Unless he plans to pin the murder of that stranger on me. Frankly, I wouldn’t put anything past him.

“Caleb just wants to see that you’re okay,” I tell her. “And then we’ll figure out what to do from there.”

Dawn considers this for a moment. Then she struggles to her feet, wobbling a little bit before she finds her balance. Part of me is scared she might throw herself into the ocean at the last second, but she doesn’t.

“He’s going to be mad at me,” she murmurs.

“He won’t be mad. He’s just going to be relieved you’re okay.”

I turn on the flashlight on my phone so we don’t accidentally walk off the pier before we get back to dry land. I also shoot off a quick text message to both Caleb and Seth:

We are on the pier right near the Angry Crab restaurant.

 

 

Just as we get back to the main road, a pair of twin headlights approaches us. Both Seth and Caleb are here. Caleb pulls over first in his green Ford and leaps out of the driver’s seat while the car is almost still moving. His hair is disheveled and his coat is hanging open as he runs down the street to where we’re standing.
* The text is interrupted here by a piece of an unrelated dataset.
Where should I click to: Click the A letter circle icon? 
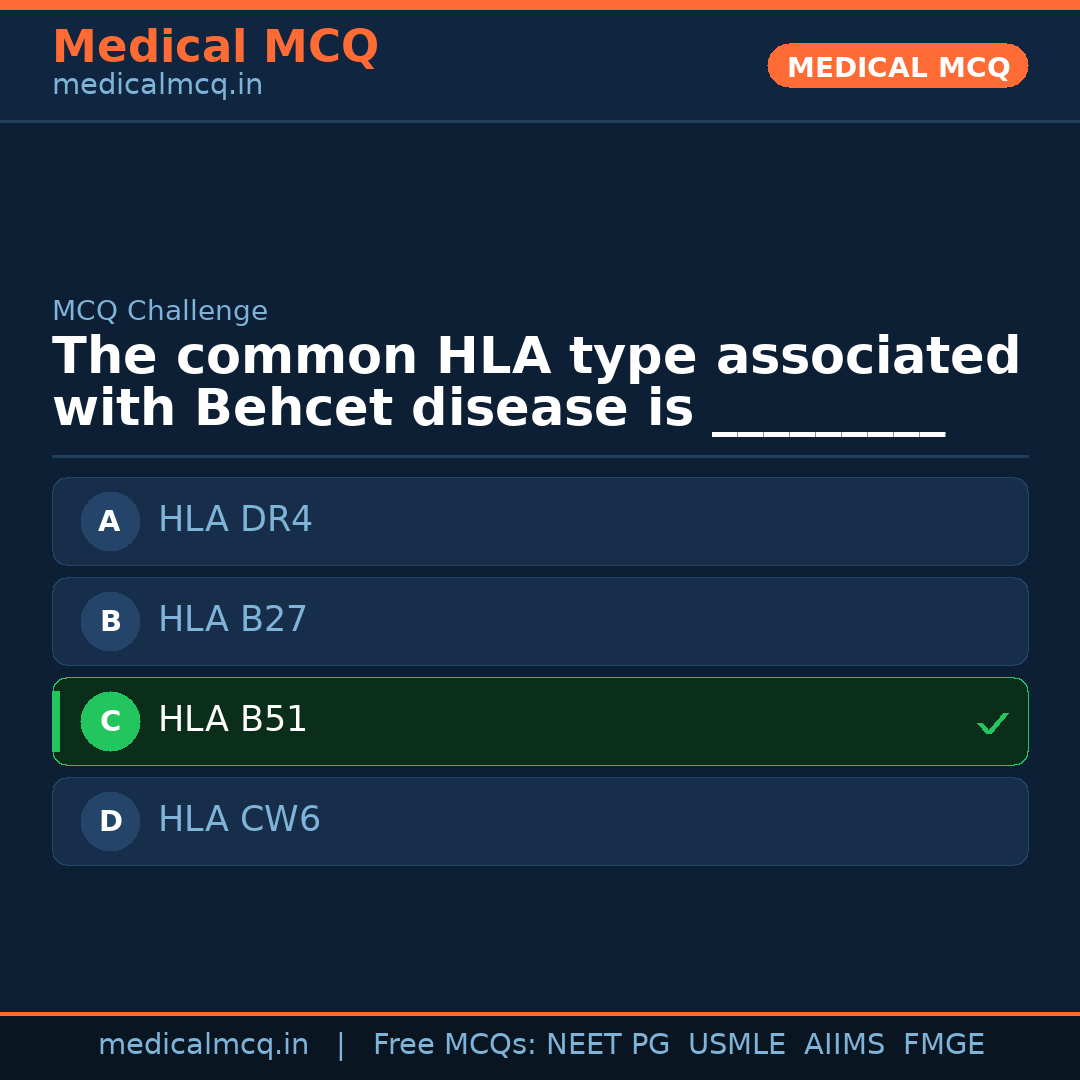[110, 521]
Before we can even acknowledge his presence, he throws his arms around Dawn, holding her close to his chest.

“Jesus Christ.” His voice cracks. “I was so worried about you. How could you think of doing something like that? How could you, Dawn? I’d never…”

Dawn doesn’t say anything, but she hugs him back. Her skinny little fingers cling to him so tightly, I can see how white they are even on the dimly lit street. They just stand there like that, holding each other.

It makes me tear up a bit if I’m being honest.

“Nat!”

Seth has parked behind Caleb, and he’s getting out of his own car now, at a lot more leisurely pace, but he still sprints the rest of the way over to me. I’m not going to kid myself that Seth loves me the way that Caleb loves Dawn, but he’s gone out on a limb for me today. He bailed me out of jail. He drove me out to Rhode Island. He was going to foot the bill for a lawyer if it came to that. I may have underestimated Seth Hoffman.

“You okay?” he asks when he gets within comfortable earshot.

I nod, although when I wrap my arms around my chest, I realize I’m not as fine as I thought. I was in jail this morning. Dawn was about to clock me on the head with a cinderblock roughly twenty minutes ago. I am far from okay.

But I will be.

“Are you cold?” Seth tugs at the zipper of his coat like he’s going to take it off and give it to me. “You look like you’re freezing.”

“I’m a little cold,” I admit. It’s got to be thirty degrees out here—maybe less when you factor in the breeze from the ocean.

Seth doesn’t take off his coat, but he unwraps the scarf that was around his neck. He gently places it around my own neck—it’s a black fleece scarf that has a hint of Seth’s aftershave. It radiates his warmth.

“Thanks,” I say.

“You’re welcome.”

His eyes linger on mine, and I wonder if it would be inappropriate to ask if he would come home with me tonight. It’s not just that I don’t want to be alone. I want to be with him.

“Oh, hey,” he says. “Guess what? I was listening to the radio on the way over, and apparently they identified the dead body of that woman in Cohasset.”

I nod. “That’s good for her family.”

“Yeah, and I bet Santoro is going to get a lot of shit for arresting you for the murder of somebody who turned out to still be alive. They should’ve waited for the DNA to come back—they really jumped the gun.”

Yes, Santoro should have waited. But he was just too eager to nail me. All because he got bullied as a kid.

Caleb and Dawn have finally disentangled themselves. He’s got his arm around her shoulders, keeping her warm with his body heat.